The placement of Patzea and Patzea johniana within Loranthaceae has been accepted since the early 1900s, with comparison to various groups of mistletoe genera being made. In 2017 a research group led by German paleobotanist Eva-Maria Sadowski reexamined a number of putative Baltic amber mistletoe fossils in hopes of clarifying the nomenclature. The known fossil of Patzea mengeana were deemed lost in the time between 1886 and 2017, so the group evaluated the two given descriptions and new fossils of other species in Baltic amber. They concluded that Patzea mengeana matched the modern accepted sets of features for the genus Arceuthobium with only general morphology based differences that separate the species and which are considered possibly ancestral for the genus. As such they moved the species to Arceuthobium mengeanum.

==Description==
The stems of Arceuthobium mengeanum have internode sections that are semi-cylinders to angular without any lengthwise striations. Owing to the limited amount of plant preserved in the type specimen the branching pattern at nodes is unknown. The fruits are present as groups of four or more at the internodes. Each fruit is an estimated 3.4-4 mm long with distinct basal and apical sections and an overall elongated elliptical outline. The apical area comprises as little as 25% and as much as 50% of the whole fruit. The basal section of the fruits is a smooth light coloration, while the apical section is wrinkled in texture and notably darker in color. The stigmas, where present still are grouped as four external sections surrounding a fifth middle section.

==Paleoenvironment==
Members of the family Viscaceae are all hemiparasitic on plant branches, with Arceuthobium favoring conifers such as pine, larch, and cypress species trees. Parasitized trees often form "witch's broom" branching with numerous small branches spouting from a single area on the trunk in a tangled clump. Witch's brooms are noted to weaken the infected trees and shorten their lifespan leading to more snags, canopy gaps, and tree falls in the forest. A result is an increase in canopy diversity across the forest landscape and increased habitat niches and ecological diversity for the forest. The witch's brooms act as specific habitat for a number of insect groups and nesting sites for arboreal animals.

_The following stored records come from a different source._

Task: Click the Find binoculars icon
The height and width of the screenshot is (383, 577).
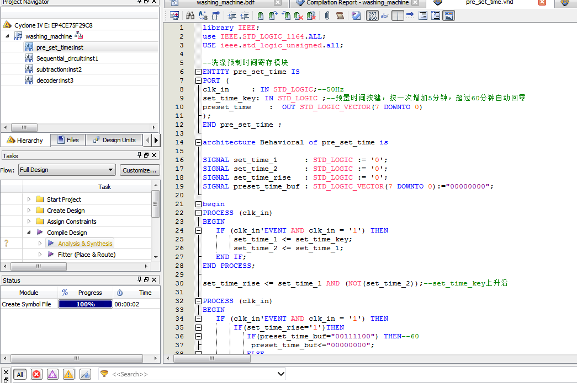Action: tap(190, 15)
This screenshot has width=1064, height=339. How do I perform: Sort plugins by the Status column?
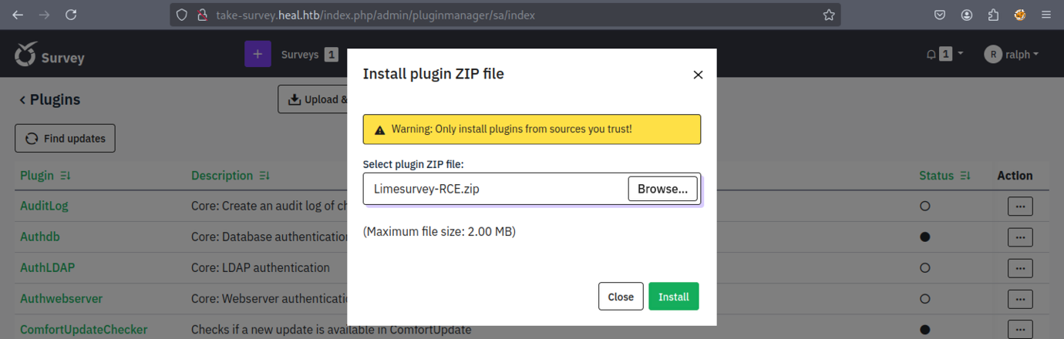coord(944,176)
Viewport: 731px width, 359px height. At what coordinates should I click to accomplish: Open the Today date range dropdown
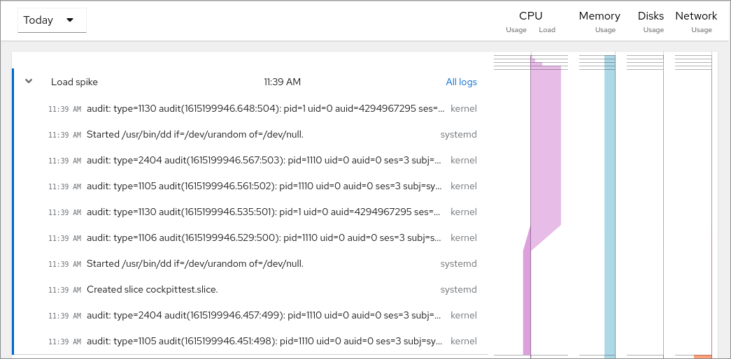tap(52, 20)
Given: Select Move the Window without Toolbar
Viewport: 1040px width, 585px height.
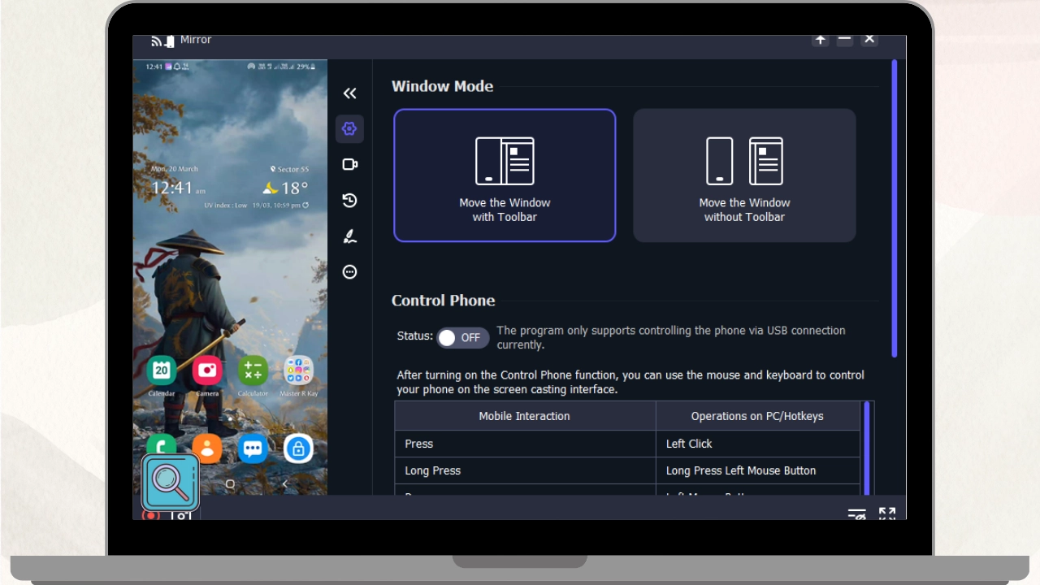Looking at the screenshot, I should click(744, 176).
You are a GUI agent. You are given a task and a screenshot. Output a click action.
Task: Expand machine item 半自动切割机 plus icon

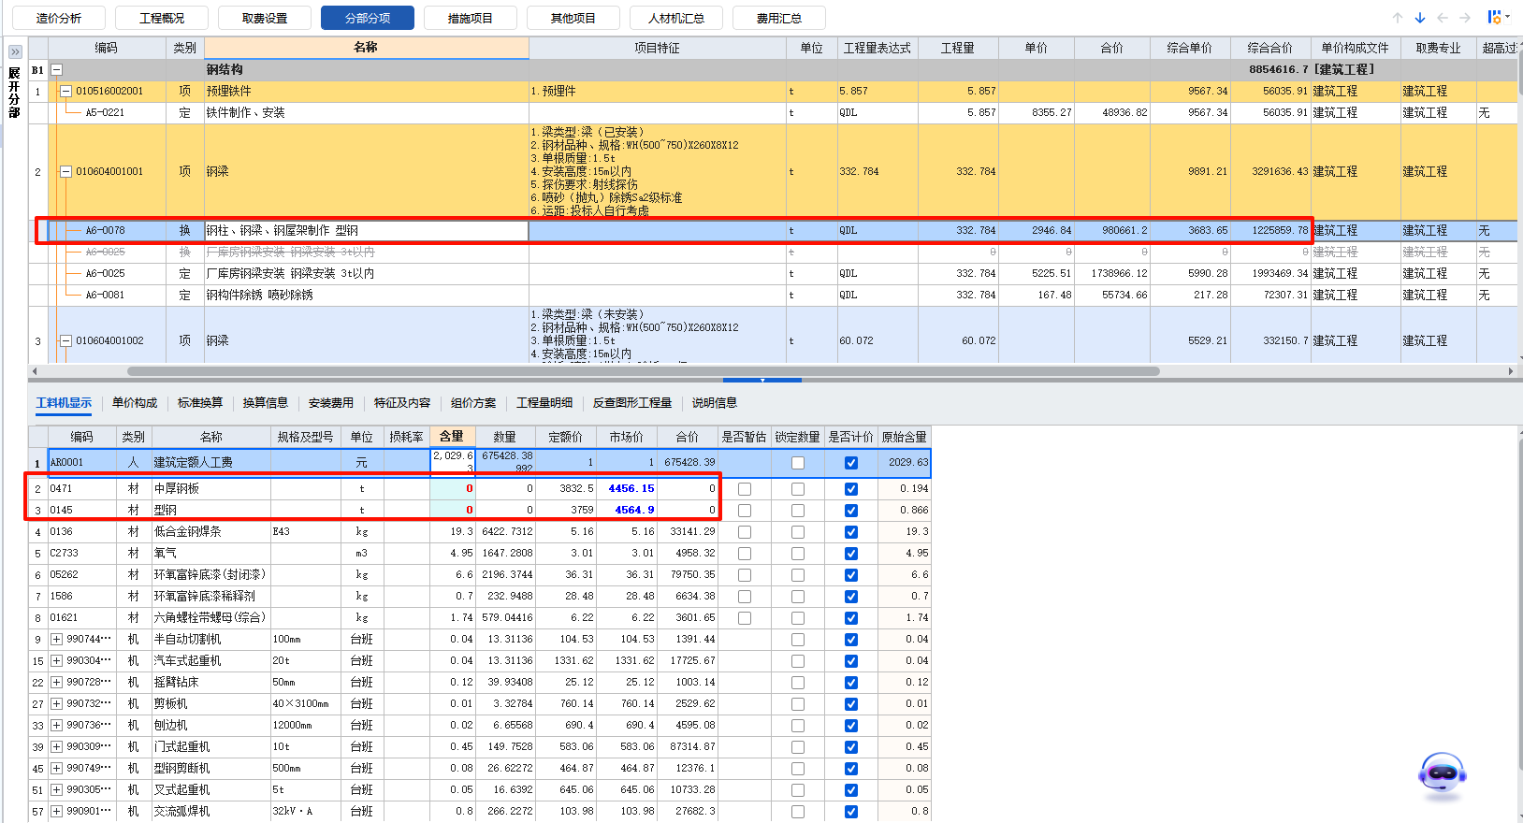coord(56,640)
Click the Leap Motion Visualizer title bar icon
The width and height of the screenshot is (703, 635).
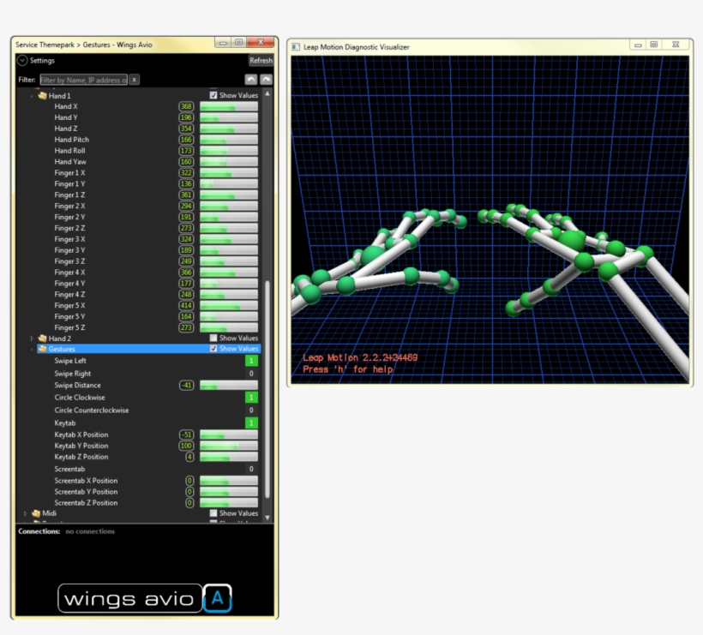295,46
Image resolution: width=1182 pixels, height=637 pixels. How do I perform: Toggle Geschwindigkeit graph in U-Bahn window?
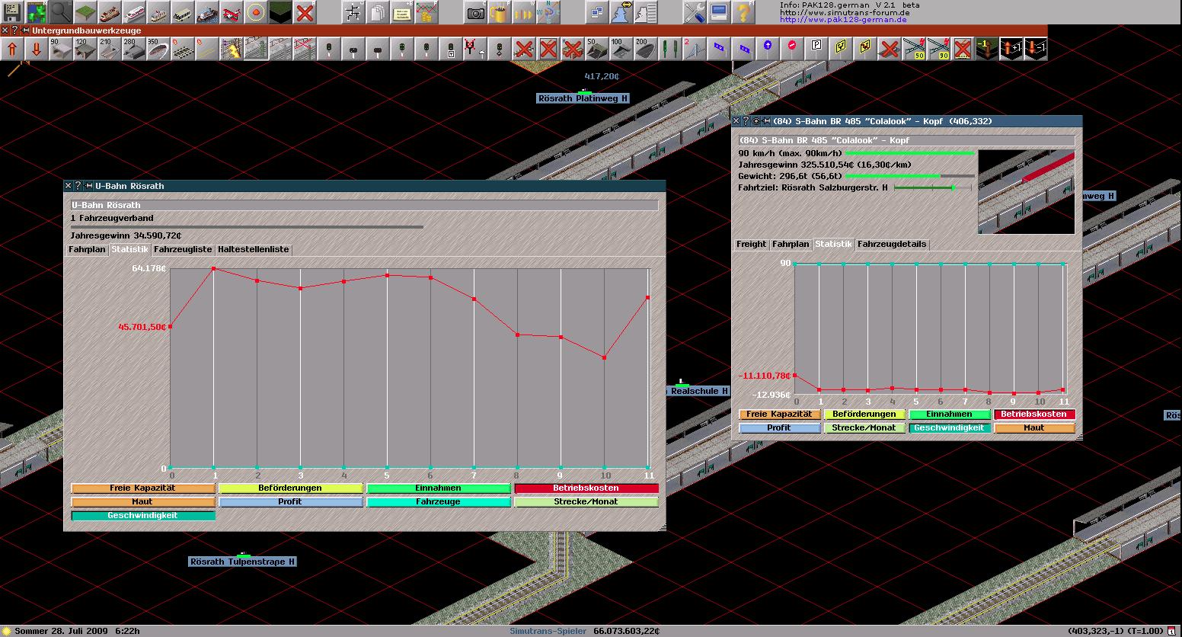[x=142, y=516]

A total of six distinct dwarf mistletoe species are known from Baltic Amber and the same ecological impacts were likely seen across the Baltic Amber forest. Comprised of an angiosperm and conifer mesophytic-mix, ecological investigations show the landscape of the forest encompassing intermingled costal and riparian forests with back and coastal swamp areas. Grass and carnivorous plant fossils indicate that sunny open areas were a notable component of the forest, with dwarf mistletoe driven canopy gap generation a likely contributor to the openings.